Golden Rule #18: What Goes Around, Comes Around

The thought dispensed by my box of gathered thoughts today: “How people treat you is their karma. How you react is yours.” (Wayne Dyer)

In life, you can’t control what other people do or say, or what they don’t do or don’t say. That part isn’t up to you. However, how you respond to those things is up to you.

This is one of the hardest lessons to learn, for me. It transcends jobs, and workplaces, and volunteer activities, and church committees (especially those!), and just about every interpersonal interaction, whether professional, social, or family. It’s one of those things you know, and yet you still get to keep learning it.

You never know who’s watching, or listening, when something happens that you don’t expect. And you know what? They watch you, and your reaction, far more closely than they watch the event or incident that caused it. Sometimes your reaction speaks far more forcefully than any action that preceded it.

Copper and his jolly ball

Copper and his jolly ball

It was amazing to me to learn how Copper would take his cues from what was happening around him. He still does, in fact. My attitude often determined his reaction. He wasn’t about to come trotting over to me if I yelled for him to COME HERE! in a giant booming voice. But if I crouched down like I was going to play, and then turned around and tiptoed just out of sight, he came every time, mostly out of curiosity. I learned I had to be better or more appealing than whatever was causing him not to do what I wanted him to do.

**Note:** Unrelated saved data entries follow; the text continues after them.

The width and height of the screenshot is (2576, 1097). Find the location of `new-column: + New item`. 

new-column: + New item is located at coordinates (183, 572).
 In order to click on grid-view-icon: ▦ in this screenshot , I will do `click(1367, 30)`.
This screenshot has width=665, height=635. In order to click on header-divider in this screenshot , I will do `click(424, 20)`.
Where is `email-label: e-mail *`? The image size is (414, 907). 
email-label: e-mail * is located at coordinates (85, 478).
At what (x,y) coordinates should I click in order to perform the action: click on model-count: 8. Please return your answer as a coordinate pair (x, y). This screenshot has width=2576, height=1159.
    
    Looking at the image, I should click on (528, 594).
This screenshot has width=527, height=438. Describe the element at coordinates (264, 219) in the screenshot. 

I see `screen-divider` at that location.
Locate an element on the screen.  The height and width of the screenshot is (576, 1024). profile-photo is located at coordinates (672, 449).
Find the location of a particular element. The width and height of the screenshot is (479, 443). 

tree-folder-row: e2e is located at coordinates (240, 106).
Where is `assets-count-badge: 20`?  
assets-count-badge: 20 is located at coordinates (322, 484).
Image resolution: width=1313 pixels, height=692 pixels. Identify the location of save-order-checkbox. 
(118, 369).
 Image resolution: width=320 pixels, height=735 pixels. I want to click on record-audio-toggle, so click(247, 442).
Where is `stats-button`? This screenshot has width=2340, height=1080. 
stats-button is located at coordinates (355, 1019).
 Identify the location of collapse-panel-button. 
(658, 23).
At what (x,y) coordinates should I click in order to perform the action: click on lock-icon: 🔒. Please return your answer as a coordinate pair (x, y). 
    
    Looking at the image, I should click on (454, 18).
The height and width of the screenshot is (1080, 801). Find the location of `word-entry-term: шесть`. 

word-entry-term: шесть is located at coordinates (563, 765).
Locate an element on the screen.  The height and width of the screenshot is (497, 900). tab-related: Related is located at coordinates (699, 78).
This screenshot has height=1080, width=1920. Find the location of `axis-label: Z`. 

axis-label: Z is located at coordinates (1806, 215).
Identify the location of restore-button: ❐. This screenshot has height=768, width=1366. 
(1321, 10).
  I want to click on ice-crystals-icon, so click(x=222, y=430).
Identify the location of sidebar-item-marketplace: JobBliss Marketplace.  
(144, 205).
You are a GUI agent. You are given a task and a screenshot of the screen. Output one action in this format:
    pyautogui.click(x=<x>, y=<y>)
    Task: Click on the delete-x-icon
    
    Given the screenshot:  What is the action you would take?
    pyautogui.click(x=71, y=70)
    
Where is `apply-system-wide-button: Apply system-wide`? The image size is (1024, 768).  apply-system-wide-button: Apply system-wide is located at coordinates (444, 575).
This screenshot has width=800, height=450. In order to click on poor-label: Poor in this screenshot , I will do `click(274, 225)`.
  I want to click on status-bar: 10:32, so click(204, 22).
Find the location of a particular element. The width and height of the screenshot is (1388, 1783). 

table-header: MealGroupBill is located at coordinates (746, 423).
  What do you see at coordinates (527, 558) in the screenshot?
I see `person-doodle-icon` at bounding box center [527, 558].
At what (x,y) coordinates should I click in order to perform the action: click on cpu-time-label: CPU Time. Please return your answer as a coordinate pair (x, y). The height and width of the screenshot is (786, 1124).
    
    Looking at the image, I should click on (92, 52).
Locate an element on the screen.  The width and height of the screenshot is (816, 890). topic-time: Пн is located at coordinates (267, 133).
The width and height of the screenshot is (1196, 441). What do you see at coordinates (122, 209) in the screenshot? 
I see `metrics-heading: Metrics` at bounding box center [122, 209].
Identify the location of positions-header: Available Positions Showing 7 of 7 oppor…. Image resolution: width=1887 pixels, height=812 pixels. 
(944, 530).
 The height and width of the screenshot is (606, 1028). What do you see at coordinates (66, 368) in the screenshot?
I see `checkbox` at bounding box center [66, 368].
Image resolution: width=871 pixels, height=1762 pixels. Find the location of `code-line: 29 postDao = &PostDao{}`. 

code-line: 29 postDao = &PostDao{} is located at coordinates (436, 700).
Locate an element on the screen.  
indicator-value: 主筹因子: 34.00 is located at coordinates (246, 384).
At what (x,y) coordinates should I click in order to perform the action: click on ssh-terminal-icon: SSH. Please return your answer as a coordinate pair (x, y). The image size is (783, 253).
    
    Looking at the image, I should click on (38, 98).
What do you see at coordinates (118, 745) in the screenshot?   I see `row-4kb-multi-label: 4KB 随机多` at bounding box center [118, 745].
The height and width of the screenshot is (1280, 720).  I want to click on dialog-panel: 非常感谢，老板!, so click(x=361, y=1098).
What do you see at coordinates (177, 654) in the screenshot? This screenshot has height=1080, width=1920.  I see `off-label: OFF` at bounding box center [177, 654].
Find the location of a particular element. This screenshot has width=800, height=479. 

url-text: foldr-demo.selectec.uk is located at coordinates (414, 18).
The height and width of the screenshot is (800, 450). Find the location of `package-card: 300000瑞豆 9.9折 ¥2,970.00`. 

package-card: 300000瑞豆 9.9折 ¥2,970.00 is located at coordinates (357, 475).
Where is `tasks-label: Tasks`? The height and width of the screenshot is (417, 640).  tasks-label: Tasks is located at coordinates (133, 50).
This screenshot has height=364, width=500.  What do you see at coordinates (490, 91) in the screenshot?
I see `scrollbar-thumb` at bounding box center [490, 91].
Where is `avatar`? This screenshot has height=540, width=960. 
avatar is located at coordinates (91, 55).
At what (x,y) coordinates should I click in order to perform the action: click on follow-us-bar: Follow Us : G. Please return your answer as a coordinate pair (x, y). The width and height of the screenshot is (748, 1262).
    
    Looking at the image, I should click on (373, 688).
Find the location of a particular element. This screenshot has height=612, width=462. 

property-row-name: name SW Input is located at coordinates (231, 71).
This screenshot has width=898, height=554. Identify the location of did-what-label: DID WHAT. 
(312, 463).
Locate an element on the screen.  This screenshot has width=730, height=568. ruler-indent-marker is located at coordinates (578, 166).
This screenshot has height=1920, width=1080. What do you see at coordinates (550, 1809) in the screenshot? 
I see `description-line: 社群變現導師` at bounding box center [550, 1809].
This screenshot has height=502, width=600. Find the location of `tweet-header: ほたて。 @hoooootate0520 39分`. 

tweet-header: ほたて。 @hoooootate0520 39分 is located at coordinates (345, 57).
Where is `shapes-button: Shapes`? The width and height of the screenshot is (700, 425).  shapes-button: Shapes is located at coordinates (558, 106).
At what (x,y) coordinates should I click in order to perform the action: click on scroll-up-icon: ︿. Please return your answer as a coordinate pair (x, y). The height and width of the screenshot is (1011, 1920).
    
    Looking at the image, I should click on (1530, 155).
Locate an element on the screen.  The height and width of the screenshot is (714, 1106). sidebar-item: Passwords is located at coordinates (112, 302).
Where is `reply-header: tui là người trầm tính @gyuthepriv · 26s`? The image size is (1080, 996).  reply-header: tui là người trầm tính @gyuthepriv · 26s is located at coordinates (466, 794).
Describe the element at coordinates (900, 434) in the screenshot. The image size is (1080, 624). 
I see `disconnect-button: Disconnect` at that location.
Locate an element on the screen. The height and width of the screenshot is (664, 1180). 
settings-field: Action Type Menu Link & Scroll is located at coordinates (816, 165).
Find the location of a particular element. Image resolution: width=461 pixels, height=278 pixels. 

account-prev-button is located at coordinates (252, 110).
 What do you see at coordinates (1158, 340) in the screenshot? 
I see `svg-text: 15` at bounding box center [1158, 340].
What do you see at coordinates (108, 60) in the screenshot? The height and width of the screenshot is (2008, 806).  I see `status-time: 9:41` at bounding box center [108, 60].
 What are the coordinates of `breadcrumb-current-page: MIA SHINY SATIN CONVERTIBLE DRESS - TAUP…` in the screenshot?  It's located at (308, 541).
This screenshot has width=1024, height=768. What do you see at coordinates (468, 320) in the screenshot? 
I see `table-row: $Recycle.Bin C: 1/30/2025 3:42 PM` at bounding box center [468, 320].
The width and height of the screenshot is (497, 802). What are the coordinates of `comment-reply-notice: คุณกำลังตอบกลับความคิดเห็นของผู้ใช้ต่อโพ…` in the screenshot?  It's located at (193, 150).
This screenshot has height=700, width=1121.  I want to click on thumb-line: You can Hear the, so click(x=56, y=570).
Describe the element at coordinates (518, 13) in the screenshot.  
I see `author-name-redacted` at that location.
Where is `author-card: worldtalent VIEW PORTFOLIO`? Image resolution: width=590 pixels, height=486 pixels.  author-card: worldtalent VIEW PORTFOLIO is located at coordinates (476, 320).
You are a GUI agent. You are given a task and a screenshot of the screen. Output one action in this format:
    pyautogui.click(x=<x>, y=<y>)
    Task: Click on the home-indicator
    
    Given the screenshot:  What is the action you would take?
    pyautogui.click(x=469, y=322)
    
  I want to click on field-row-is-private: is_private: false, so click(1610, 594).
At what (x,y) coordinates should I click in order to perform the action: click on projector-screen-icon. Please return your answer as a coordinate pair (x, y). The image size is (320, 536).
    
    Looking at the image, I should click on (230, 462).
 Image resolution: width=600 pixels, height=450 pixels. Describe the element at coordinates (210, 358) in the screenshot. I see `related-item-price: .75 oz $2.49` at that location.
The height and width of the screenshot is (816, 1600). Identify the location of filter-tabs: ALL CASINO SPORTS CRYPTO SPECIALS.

How does this relate to what goes around, comes around? Doggie karma! If I want to elicit a particular reaction from Copper, I’d better make sure my action inspires it. And if I react badly to him, it’s hardly fair to expect his behavior to improve.

What goes around really does come around. We don’t get to decide when, of course, or what, or how. But we can rest in the knowledge that that is not up to us. We are only responsible for what we do and say, and how we react.